* [PATCH 0/2] sched/topology: optimize topology_span_sane()
@ 2024-08-02 17:57 Yury Norov
2024-08-02 17:57 ` [PATCH 1/2] sched/topology: pre-compute topology_span_sane() loop params Yury Norov
2024-08-02 17:57 ` [PATCH 2/2] sched/topology: optimize topology_span_sane() Yury Norov
0 siblings, 2 replies; 10+ messages in thread
From: Yury Norov @ 2024-08-02 17:57 UTC (permalink / raw)
To: linux-kernel
Cc: Yury Norov, Christophe JAILLET, Leonardo Bras, Ingo Molnar,
Peter Zijlstra, Juri Lelli, Vincent Guittot, Dietmar Eggemann,
Steven Rostedt, Ben Segall, Mel Gorman, Valentin Schneider
Pre-compute pre-compute topology_span_sane() loop params and optimize
the functtion to avoid calling cpumask_equal() when masks are the same.
This series follows up comments from here:
https://lore.kernel.org/lkml/ZqqV5OxZPHUgjhag@LeoBras/T/#md6b2b6bdd09e63740bbf010530211842a79b5f57
Yury Norov (2):
sched/topology: pre-compute topology_span_sane() loop params
sched/topology: optimize topology_span_sane()

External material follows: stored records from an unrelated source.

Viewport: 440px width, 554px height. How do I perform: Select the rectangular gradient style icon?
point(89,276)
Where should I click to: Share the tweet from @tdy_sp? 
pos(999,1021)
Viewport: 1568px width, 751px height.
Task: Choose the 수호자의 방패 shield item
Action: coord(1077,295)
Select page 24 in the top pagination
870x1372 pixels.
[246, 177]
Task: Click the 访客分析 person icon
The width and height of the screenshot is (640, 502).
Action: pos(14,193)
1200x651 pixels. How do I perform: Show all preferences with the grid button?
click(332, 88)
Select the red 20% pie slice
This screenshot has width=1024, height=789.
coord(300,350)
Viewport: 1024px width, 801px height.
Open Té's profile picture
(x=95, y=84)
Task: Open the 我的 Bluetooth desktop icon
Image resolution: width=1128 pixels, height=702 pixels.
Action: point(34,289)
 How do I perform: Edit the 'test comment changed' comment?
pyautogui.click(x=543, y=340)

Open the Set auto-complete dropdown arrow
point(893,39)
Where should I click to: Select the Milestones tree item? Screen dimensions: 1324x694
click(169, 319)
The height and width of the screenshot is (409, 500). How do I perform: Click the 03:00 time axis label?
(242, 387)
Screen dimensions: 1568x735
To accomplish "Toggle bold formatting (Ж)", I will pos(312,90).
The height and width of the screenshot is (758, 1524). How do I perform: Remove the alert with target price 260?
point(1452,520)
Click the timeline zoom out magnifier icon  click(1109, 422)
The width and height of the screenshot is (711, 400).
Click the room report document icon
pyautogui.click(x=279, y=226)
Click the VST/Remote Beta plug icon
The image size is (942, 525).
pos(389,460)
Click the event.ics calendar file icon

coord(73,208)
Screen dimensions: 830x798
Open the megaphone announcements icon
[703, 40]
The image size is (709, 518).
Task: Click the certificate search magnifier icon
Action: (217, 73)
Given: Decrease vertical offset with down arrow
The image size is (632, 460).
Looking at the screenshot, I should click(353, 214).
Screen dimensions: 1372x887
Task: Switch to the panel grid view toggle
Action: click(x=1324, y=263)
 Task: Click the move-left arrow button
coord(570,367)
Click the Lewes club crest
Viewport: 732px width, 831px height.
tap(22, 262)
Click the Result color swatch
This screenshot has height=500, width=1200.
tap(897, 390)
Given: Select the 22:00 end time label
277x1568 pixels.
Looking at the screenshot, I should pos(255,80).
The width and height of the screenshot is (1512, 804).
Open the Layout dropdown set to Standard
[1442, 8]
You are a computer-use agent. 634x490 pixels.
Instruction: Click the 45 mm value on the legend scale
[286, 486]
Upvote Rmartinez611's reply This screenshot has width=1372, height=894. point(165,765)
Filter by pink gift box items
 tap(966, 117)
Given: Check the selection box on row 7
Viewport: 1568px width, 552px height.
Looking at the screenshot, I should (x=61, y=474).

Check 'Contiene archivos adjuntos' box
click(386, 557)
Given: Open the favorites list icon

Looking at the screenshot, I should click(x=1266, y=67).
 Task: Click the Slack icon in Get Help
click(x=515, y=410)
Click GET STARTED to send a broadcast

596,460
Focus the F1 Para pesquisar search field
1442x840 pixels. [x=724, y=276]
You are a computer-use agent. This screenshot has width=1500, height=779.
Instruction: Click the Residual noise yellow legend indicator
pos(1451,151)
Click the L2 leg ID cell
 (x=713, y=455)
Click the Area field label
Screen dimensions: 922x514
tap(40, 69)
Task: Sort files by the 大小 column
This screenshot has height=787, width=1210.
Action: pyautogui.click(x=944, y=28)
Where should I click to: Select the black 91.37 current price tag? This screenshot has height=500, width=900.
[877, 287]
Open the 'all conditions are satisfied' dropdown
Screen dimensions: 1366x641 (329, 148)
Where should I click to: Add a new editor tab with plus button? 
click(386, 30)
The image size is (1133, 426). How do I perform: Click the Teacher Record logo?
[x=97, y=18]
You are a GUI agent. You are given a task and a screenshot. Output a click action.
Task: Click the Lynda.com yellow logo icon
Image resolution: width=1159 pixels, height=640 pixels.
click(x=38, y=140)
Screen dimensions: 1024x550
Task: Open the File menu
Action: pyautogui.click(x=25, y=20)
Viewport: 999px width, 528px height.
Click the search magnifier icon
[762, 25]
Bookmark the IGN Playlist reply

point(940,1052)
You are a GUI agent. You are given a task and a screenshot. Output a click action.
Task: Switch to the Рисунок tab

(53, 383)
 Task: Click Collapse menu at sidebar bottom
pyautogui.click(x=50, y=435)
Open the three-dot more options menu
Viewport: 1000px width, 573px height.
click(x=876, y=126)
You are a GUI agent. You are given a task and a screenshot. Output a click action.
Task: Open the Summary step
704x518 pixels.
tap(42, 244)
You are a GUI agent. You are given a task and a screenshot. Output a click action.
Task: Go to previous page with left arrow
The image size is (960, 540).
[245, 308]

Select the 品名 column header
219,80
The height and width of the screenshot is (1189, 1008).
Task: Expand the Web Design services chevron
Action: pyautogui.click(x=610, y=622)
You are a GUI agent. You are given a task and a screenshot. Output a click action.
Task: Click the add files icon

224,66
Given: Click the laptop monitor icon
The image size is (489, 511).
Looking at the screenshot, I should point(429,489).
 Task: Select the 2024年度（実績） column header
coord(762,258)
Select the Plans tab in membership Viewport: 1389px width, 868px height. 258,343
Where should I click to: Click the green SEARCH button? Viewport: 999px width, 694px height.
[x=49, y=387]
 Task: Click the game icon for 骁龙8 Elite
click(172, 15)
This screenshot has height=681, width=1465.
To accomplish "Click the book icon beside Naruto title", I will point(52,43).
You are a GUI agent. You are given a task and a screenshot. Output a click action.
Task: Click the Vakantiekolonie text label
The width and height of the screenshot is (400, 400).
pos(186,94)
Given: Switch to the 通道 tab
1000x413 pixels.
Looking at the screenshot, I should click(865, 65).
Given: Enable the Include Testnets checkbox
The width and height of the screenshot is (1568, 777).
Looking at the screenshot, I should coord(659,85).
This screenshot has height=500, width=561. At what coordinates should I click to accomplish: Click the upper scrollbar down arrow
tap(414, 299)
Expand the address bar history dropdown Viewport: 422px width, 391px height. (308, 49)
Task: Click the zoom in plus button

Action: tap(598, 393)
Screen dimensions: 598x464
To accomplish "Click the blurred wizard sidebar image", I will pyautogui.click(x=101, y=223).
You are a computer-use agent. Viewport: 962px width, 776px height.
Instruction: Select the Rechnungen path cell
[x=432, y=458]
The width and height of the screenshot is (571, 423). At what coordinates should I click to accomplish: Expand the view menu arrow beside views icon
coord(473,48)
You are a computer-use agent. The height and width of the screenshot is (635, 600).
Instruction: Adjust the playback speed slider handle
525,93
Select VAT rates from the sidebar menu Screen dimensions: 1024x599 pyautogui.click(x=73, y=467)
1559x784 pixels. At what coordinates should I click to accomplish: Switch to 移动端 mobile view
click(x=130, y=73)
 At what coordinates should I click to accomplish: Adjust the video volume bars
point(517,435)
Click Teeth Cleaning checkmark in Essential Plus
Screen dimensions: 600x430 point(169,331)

kernel/sched/topology.c | 8 ++++++--
1 file changed, 6 insertions(+), 2 deletions(-)
--
2.43.0
^ permalink raw reply [flat|nested] 10+ messages in thread
* [PATCH 1/2] sched/topology: pre-compute topology_span_sane() loop params
2024-08-02 17:57 [PATCH 0/2] sched/topology: optimize topology_span_sane() Yury Norov
@ 2024-08-02 17:57 ` Yury Norov
2024-08-03 15:32 ` Chen Yu
2024-08-02 17:57 ` [PATCH 2/2] sched/topology: optimize topology_span_sane() Yury Norov
1 sibling, 1 reply; 10+ messages in thread
From: Yury Norov @ 2024-08-02 17:57 UTC (permalink / raw)
To: linux-kernel
Cc: Yury Norov, Christophe JAILLET, Leonardo Bras, Ingo Molnar,
Peter Zijlstra, Juri Lelli, Vincent Guittot, Dietmar Eggemann,
Steven Rostedt, Ben Segall, Mel Gorman, Valentin Schneider
tl->mask(cpu) is used unchanged in the loop, and tl->mask(i) in worst
case may be calculated twice as parameters for cpumask_equal() and
cpumask_intersects(). So, precalculate both.
Suggested-by: Christophe JAILLET <christophe.jaillet@wanadoo.fr>
Suggested-by: Leonardo Bras <leobras@redhat.com>
Signed-off-by: Yury Norov <yury.norov@gmail.com>
---
kernel/sched/topology.c | 6 ++++--
1 file changed, 4 insertions(+), 2 deletions(-)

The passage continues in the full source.